▶ **PROBLEM TO WORK ON**:
For the data below, give again exactly the lines from the one containing "2012 – Lech, Jöchlspitzbahn, Hahnenkammbahn, Haldensee" through the one containing "Reisverslagen – Lechtal.be (564, 1506)", both ends included, and no others.

###

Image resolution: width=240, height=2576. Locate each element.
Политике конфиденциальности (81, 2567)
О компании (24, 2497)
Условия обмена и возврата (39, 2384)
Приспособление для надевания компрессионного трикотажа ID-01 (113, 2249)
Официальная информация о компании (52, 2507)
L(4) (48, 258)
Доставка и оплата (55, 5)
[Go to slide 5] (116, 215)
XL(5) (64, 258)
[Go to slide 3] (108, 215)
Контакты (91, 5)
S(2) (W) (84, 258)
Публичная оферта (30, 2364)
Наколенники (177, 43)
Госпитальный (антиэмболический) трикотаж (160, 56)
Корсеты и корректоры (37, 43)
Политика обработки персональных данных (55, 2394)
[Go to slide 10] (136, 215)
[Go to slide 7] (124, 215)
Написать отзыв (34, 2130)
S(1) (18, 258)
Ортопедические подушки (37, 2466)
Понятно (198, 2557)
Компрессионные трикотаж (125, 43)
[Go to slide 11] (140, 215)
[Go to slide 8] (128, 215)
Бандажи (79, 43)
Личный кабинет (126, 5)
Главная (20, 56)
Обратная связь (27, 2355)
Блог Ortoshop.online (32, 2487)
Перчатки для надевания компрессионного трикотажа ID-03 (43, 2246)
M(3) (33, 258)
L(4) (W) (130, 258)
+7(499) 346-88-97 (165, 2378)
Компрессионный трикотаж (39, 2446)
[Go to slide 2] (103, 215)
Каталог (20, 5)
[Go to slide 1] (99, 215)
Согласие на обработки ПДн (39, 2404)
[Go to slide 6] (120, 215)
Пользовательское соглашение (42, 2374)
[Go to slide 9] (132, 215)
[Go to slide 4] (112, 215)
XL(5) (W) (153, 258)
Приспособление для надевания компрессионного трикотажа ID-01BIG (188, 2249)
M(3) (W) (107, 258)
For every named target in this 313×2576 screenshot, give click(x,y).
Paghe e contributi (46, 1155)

###

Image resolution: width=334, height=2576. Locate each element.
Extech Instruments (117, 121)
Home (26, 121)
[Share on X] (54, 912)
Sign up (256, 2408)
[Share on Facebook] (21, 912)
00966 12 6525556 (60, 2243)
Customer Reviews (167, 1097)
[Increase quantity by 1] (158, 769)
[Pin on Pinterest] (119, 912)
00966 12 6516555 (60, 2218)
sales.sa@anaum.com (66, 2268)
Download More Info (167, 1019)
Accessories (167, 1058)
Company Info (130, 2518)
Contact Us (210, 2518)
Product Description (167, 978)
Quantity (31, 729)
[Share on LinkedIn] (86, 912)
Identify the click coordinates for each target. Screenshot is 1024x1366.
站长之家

###

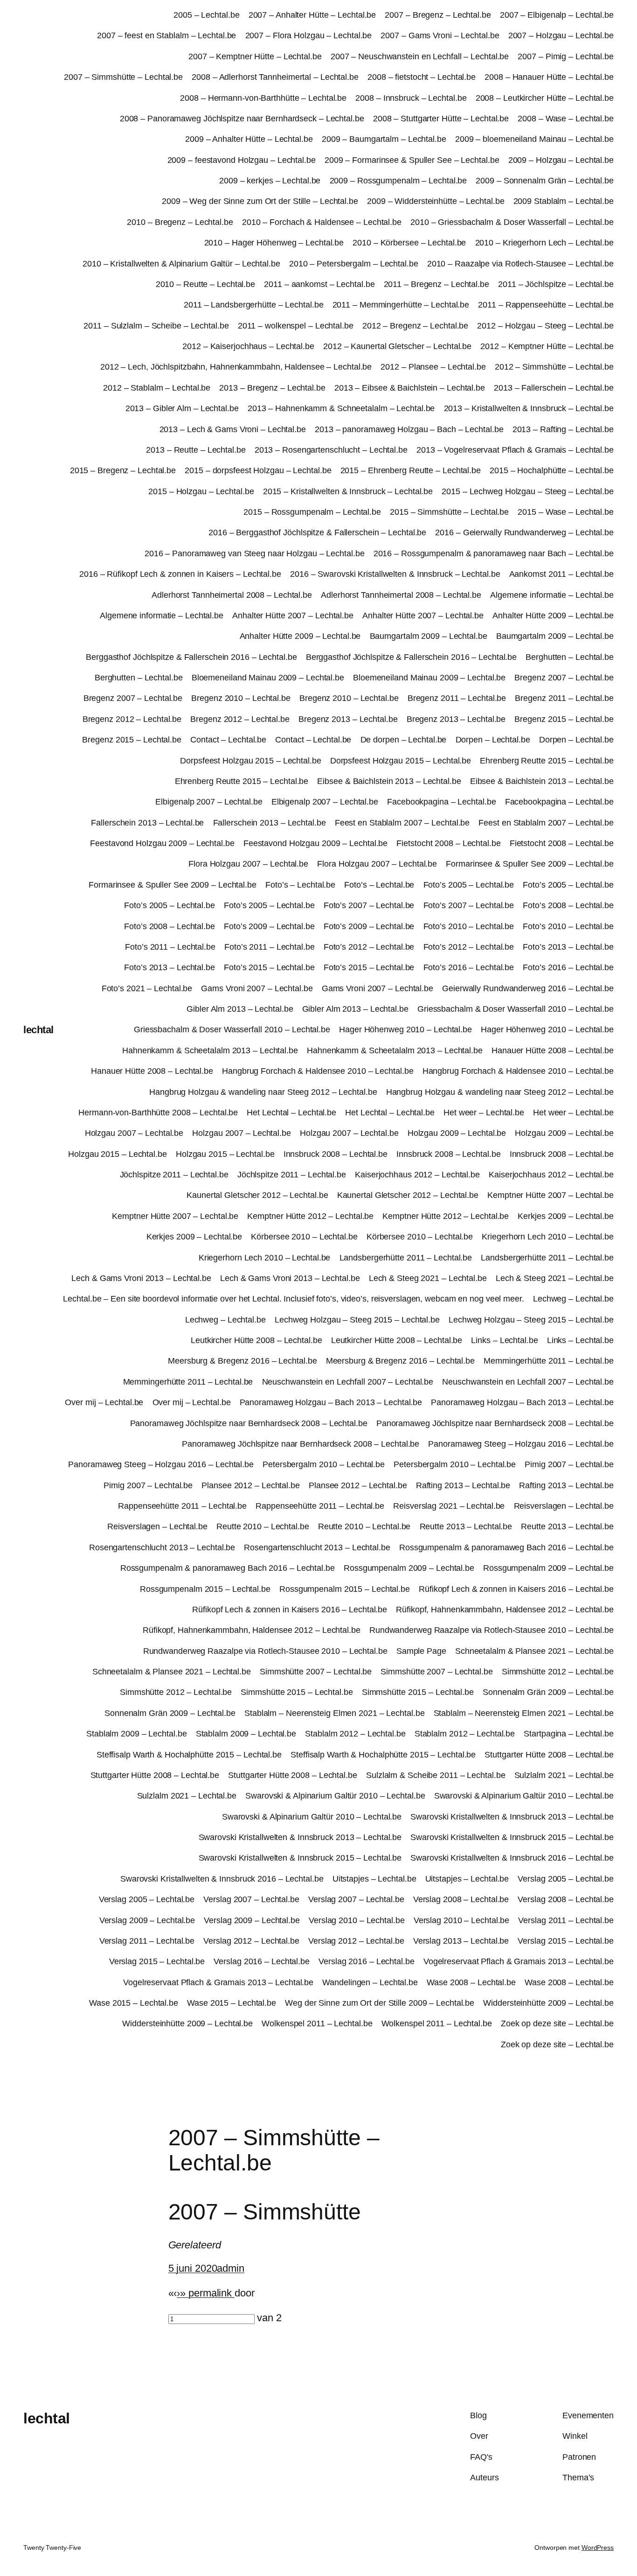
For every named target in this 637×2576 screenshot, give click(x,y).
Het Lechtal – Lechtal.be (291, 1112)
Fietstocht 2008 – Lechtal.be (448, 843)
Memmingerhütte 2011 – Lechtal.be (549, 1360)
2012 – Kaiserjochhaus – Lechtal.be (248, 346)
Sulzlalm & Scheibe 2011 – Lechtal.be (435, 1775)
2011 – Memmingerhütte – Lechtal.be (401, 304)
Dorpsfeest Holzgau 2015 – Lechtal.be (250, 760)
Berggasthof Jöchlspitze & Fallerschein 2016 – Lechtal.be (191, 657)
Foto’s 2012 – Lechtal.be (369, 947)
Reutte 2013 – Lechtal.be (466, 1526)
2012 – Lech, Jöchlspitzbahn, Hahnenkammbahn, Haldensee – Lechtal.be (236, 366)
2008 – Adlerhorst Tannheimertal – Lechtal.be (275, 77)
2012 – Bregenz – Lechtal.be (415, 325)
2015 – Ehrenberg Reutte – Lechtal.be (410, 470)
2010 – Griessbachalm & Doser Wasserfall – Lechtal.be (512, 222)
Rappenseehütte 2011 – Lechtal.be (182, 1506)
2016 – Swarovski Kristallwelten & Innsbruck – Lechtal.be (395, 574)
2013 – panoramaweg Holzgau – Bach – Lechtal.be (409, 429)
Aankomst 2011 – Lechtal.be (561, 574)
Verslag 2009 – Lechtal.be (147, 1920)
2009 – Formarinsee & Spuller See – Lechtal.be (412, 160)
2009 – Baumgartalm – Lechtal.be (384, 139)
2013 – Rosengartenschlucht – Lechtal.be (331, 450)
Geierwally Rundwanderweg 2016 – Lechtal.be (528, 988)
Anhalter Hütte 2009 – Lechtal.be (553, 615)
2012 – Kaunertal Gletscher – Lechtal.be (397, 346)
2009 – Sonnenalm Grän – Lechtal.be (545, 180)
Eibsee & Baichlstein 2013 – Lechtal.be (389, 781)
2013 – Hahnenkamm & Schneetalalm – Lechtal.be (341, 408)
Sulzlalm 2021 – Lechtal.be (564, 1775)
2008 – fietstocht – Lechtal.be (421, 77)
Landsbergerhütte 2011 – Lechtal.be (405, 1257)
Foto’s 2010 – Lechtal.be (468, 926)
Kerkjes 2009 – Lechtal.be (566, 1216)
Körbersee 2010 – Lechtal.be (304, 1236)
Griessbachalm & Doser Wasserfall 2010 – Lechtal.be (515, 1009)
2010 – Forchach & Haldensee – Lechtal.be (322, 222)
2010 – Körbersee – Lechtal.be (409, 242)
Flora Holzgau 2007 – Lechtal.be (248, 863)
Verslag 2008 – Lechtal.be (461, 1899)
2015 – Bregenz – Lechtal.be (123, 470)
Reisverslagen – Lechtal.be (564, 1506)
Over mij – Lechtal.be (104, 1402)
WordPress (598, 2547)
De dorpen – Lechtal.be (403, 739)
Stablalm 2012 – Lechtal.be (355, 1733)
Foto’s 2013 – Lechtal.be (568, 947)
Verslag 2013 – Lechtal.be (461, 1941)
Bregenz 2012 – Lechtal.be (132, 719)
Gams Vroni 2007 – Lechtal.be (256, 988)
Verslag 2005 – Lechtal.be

###

▶ **PROBLEM SOLUTION**:
2012 – Lech, Jöchlspitzbahn, Hahnenkammbahn, Haldensee – Lechtal.be (236, 366)
2008 – Adlerhorst Tannheimertal – Lechtal.be (275, 77)
2012 – Bregenz – Lechtal.be (415, 325)
2015 – Ehrenberg Reutte – Lechtal.be (410, 470)
2010 – Griessbachalm & Doser Wasserfall – Lechtal.be (512, 222)
Rappenseehütte 2011 – Lechtal.be (182, 1506)
2016 – Swarovski Kristallwelten & Innsbruck – Lechtal.be (395, 574)
2013 – panoramaweg Holzgau – Bach – Lechtal.be (409, 429)
Aankomst 2011 – Lechtal.be (561, 574)
Verslag 2009 – Lechtal.be (147, 1920)
2009 – Formarinsee & Spuller See – Lechtal.be (412, 160)
2009 – Baumgartalm – Lechtal.be (384, 139)
2013 – Rosengartenschlucht – Lechtal.be (331, 450)
Geierwally Rundwanderweg 2016 – Lechtal.be (528, 988)
Anhalter Hütte 2009 – Lechtal.be (553, 615)
2012 – Kaunertal Gletscher – Lechtal.be (397, 346)
2009 – Sonnenalm Grän – Lechtal.be (545, 180)
Eibsee & Baichlstein 2013 – Lechtal.be (389, 781)
2013 – Hahnenkamm & Schneetalalm – Lechtal.be (341, 408)
Sulzlalm 2021 – Lechtal.be (564, 1775)
2008 – fietstocht – Lechtal.be (421, 77)
Landsbergerhütte 2011 – Lechtal.be (405, 1257)
Foto’s 2010 – Lechtal.be (468, 926)
Kerkjes 2009 – Lechtal.be (566, 1216)
Körbersee 2010 – Lechtal.be (304, 1236)
Griessbachalm & Doser Wasserfall 2010 – Lechtal.be (515, 1009)
2010 – Forchach & Haldensee – Lechtal.be (322, 222)
2010 – Körbersee – Lechtal.be (409, 242)
Flora Holzgau 2007 – Lechtal.be (248, 863)
Verslag 2008 – Lechtal.be (461, 1899)
2015 – Bregenz – Lechtal.be (123, 470)
Reisverslagen – Lechtal.be (564, 1506)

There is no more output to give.